Tina Walzer
Dine Petrik: Stahlrosen zur Nacht. Strophen eines Romans. Hg. v. Richard Pils.
Wien: Verlag Bibliothek der Provinz 2018.
161 Seiten, keine Abbildungen, Euro 18,00
ISBN: 978-3-99028-733-0
Mit ihrem Roman legt Dine Petrik eine beklemmende Bestandsaufnahme der burgenländischen Befindlichkeiten, wenn es um die Auseinandersetzung mit einem der dunkelsten Kapitel der Geschichte der Region geht, vor. Kurz vor Ende des Zweiten Weltkriegs wurden an mehreren Orten massenweise ungarisch-jüdische Zwangsarbeiter erschossen. Ihre Gräber konnten bis heute nicht gefunden werden. Jahrzehntelang hüllte sich ein ganzer Ort, Rechnitz, in Schweigen. Erst in den vergangenen Jahren entstand ein eindrucksvolles Mahnmal beim Kreuzstadel, einem der Schauplätze der Massaker, für das der Initiative um Paul Gulda nicht genug gedankt werden kann. Heute informieren auch Tafeln mit Texten und Fotos auf einem Weg der Erinnerung durch das jüdische Rechnitz über die einstige, zwischen 1938 und 1945 enteignete, vertriebene und ermordete jüdische Bevölkerung. Der Bürgermeister persönlich öffnet den jüdischen Friedhof für Besucher und erklärt die heutige, aufgeschlossene Einstellung der Ortsgemeinde.
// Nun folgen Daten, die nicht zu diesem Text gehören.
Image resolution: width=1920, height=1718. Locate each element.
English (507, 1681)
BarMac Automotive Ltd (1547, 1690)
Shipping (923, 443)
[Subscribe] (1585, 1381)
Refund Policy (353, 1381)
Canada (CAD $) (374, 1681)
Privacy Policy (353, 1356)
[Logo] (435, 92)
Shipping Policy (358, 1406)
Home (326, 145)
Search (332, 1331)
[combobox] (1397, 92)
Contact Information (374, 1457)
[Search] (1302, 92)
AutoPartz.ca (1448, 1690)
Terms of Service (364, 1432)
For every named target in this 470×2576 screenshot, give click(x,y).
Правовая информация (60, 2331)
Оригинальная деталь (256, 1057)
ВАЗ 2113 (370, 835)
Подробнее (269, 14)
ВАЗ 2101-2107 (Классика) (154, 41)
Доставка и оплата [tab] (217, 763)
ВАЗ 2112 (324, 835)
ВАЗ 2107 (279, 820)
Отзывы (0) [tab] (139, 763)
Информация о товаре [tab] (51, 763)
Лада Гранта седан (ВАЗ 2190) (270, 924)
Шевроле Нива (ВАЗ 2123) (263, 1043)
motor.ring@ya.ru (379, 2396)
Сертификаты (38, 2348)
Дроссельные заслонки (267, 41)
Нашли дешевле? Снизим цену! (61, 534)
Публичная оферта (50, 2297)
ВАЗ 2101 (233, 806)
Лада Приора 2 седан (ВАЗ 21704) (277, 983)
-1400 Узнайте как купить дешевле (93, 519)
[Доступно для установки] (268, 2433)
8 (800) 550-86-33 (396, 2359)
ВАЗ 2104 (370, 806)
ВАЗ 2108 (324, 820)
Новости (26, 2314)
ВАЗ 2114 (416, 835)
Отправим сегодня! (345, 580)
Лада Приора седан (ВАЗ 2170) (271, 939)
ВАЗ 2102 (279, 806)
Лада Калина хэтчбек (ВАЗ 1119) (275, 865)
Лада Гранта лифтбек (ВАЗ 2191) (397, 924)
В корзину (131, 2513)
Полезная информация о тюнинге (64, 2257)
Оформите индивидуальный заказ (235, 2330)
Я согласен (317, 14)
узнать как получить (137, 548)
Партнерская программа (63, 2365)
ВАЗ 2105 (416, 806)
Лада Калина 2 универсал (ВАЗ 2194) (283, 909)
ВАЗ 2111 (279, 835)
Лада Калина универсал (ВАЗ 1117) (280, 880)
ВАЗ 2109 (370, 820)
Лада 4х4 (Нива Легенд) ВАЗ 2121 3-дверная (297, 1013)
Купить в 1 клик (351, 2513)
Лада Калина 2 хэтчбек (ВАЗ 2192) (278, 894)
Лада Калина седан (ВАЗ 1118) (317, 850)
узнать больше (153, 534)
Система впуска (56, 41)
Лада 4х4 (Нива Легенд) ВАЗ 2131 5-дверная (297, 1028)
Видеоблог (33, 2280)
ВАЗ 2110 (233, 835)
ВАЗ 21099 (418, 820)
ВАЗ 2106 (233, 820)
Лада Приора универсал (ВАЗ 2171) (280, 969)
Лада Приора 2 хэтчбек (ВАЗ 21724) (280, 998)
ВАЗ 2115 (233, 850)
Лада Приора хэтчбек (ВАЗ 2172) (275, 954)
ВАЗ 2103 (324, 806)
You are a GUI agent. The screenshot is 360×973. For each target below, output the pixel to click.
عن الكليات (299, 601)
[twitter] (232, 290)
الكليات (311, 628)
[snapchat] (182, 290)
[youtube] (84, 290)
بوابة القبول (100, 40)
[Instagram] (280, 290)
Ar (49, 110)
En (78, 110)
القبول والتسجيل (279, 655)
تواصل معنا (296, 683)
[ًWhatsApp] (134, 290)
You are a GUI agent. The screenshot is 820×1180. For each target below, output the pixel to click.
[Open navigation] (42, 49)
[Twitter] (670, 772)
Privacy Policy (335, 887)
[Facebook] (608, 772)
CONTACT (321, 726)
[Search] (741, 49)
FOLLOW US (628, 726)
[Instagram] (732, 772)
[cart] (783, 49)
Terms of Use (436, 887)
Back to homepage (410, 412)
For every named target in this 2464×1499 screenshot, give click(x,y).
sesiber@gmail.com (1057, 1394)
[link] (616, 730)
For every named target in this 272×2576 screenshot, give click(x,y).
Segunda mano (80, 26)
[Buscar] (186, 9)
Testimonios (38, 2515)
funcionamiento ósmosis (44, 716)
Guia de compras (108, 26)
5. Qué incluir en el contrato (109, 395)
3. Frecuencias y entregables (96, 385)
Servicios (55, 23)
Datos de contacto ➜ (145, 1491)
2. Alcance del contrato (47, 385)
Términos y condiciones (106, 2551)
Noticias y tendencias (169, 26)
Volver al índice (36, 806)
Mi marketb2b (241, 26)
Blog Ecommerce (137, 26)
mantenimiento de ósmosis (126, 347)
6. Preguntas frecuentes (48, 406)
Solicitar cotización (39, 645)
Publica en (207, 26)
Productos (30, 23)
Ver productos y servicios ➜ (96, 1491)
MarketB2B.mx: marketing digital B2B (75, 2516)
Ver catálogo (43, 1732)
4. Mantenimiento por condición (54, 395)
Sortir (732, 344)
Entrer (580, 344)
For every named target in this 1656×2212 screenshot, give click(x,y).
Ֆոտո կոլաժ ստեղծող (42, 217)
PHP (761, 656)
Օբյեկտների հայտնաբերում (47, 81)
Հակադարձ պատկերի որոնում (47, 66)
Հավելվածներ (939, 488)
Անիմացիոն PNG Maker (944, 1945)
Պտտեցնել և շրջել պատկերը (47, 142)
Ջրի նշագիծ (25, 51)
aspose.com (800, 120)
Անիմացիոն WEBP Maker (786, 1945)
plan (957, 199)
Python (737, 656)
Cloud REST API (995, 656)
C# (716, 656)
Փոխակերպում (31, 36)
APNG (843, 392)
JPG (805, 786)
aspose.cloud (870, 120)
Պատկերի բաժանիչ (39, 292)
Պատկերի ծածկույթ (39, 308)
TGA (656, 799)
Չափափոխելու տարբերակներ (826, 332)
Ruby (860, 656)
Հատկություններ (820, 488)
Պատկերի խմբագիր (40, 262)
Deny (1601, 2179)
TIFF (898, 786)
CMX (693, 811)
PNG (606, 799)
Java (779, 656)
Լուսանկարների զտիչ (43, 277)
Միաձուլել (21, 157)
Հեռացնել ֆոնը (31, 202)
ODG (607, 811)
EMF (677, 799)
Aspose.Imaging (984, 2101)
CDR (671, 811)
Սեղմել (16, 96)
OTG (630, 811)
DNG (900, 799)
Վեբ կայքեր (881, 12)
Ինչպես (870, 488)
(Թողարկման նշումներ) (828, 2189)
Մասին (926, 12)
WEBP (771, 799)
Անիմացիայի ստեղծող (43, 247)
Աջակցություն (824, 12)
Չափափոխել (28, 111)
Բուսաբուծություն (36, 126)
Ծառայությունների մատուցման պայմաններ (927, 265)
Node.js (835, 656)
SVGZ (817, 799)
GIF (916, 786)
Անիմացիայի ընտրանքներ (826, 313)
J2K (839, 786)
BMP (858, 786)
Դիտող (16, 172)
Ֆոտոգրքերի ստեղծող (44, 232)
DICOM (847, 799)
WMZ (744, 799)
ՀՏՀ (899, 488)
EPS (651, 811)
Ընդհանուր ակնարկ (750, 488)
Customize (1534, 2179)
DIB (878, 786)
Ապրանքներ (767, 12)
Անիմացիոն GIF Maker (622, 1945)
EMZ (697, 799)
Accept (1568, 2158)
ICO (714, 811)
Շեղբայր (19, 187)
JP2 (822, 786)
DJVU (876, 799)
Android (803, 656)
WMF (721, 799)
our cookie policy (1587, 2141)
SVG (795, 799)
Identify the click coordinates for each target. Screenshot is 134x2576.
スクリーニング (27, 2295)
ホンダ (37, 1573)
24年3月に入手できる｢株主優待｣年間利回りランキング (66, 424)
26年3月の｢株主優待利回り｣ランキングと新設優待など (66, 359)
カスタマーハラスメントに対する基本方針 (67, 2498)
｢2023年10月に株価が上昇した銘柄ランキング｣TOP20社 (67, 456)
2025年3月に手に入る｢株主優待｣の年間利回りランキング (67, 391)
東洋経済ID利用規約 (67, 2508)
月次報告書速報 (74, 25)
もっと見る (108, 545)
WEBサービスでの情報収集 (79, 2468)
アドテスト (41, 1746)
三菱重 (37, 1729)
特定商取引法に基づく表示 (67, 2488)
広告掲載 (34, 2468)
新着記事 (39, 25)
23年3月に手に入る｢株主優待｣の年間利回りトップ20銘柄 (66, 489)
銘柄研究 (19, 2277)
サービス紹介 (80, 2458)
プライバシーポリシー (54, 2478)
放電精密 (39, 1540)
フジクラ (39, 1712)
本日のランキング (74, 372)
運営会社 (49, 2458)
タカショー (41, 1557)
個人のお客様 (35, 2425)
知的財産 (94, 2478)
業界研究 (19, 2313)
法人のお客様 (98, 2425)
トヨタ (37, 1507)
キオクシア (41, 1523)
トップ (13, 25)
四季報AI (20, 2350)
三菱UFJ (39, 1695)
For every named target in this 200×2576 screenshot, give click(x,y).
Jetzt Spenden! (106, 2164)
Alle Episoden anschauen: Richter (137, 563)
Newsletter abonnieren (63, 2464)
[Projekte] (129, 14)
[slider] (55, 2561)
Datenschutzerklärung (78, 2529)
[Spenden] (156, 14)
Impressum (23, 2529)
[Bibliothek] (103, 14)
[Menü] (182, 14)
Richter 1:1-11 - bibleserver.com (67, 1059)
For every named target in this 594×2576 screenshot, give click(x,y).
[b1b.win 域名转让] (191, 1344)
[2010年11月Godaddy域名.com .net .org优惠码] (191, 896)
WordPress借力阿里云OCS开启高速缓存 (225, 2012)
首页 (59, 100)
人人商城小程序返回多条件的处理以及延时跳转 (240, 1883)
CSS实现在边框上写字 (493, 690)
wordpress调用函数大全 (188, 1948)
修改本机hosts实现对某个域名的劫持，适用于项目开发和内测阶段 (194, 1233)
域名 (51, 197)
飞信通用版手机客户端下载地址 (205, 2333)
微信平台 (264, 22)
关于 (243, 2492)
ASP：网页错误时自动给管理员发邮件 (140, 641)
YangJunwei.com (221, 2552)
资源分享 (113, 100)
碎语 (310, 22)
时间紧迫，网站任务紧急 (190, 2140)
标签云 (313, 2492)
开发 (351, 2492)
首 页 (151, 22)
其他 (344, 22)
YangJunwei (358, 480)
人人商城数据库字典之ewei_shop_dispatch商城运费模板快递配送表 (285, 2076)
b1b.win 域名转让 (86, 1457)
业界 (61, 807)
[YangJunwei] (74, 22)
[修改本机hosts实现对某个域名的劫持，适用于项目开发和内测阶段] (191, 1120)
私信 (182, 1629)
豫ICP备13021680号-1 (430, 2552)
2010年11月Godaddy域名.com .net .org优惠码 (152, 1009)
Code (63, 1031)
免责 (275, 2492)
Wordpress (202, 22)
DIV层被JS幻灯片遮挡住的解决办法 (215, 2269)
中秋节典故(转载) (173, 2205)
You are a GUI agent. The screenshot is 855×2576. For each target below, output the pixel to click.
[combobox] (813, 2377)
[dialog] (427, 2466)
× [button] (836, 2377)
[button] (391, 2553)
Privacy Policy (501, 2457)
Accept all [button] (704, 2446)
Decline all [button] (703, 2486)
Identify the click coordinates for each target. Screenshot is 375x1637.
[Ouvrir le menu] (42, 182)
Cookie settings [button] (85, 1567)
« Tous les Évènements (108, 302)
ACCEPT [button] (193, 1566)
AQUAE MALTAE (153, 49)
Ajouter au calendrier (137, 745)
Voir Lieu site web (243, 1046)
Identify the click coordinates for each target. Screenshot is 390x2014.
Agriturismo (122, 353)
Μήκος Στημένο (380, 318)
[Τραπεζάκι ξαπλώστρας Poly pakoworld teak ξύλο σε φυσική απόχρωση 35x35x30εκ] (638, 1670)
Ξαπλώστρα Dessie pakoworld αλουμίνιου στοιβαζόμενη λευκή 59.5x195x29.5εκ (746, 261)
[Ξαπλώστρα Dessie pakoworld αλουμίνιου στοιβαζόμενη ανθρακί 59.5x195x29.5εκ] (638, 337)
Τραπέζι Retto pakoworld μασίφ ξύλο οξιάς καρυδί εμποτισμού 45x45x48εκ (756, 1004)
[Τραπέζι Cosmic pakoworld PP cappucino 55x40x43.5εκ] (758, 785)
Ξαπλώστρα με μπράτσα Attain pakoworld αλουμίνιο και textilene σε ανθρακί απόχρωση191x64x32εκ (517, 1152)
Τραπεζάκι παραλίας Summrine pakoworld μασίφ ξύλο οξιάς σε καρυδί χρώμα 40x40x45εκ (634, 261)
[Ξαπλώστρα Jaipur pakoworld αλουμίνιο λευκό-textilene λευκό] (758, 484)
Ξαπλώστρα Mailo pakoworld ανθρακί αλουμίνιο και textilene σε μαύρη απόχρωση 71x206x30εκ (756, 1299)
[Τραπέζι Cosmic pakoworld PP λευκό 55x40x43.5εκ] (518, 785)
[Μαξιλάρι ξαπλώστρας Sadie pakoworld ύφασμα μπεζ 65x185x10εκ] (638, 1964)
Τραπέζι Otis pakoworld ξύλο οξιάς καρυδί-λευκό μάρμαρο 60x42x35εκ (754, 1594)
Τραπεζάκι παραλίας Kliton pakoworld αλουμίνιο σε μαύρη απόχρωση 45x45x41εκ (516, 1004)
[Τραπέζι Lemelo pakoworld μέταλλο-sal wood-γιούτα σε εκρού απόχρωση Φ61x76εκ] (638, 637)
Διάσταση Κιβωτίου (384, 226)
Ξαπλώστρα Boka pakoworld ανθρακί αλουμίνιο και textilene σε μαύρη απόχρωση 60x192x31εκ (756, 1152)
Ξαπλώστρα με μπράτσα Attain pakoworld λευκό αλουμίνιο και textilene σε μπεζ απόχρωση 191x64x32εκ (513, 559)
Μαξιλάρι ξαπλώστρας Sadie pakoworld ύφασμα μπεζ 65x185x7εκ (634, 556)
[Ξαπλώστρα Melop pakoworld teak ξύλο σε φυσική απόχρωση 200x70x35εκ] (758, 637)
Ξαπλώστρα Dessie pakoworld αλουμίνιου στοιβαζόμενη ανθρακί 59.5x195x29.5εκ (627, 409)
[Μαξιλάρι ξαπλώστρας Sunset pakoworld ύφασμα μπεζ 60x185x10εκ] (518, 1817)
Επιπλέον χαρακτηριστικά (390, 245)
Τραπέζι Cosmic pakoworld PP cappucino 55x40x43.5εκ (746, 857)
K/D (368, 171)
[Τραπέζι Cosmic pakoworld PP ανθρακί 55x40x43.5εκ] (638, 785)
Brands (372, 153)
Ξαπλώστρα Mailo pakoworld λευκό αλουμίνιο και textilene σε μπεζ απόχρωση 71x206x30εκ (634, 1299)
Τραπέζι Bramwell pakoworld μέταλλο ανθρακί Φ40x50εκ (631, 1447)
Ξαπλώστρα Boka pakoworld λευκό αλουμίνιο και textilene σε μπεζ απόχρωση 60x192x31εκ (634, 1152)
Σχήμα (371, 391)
Wer in einer kleinen burgenländischen Dorfgemeinschaft während des Zweiten Weltkriegs und nach 1945 aufgewachsen ist, hatte, wenn man dem Roman und seinen alptraumhaften Szenen folgt, gar keine andere Wahl, als sich unter anderem mit dem Schicksal jener Menschen, die auf sogenannten Todesmärschen auch durch diesen Ort kamen, auseinanderzusetzen, und sei es auch nur mit jenem verstörenden Schweigen, das die Gräueltaten beharrlich umgab. Die Verbrechen an den Juden waren keine Einzeltaten, ebenso wenig wie die massenweise Vergewaltigung der Frauen in den Ortschaften durch russische Soldaten im Gefolge des Kriegs. Die Frauen, bereits traumatisiert durch Missbrauchs-Erfahrungen in ihren eigenen Familien, waren der männlichen Gewalt wieder und wieder ausgesetzt, zur selben Zeit auch noch trauernd um ihre im Krieg gefallenen Angehörigen.
Das Hoffen auf die Rückkehr des verschollenen Vaters wird gebrochen durch die Einsicht, dass dieser ein bekennender Nationalsozialist war. Dann schält sich ein Zusammenhang zwischen dem Vater und der Serbenhalle (diese ist auf dem Buchcover abgebildet) im Wiener Neustädter Aussenlager des KZ Mauthausen heraus, wo der Vater bei der SS eingesetzt war. Er kommt nicht zurück. Die überlebenden Angehörigen finden sich gefangen in diffusen Schuldgefühlen.
Der psychische Druck, unter dem mindestens zwei Generationen standen und stehen, die in der Kriegszeit Erwachsenen sowie die damaligen Kinder, kommt in Dine Petriks kaskadenartigen Wort-Clustern und eindringlichen inneren Monologen beklemmend zum Ausdruck. Die Erinnerungsfetzen mäandern um den verschollenen Vater, die missbrauchenden Männer, Angst, Bedrücktheit und Verlassensein. Dine Petrik gelingt es in ihrem hypnotischen, romanartigen Gedicht auf eindrucksvolle Weise, die überlebenden Frauen in ihrem Nachkriegsalltag überzeugend zu spiegeln.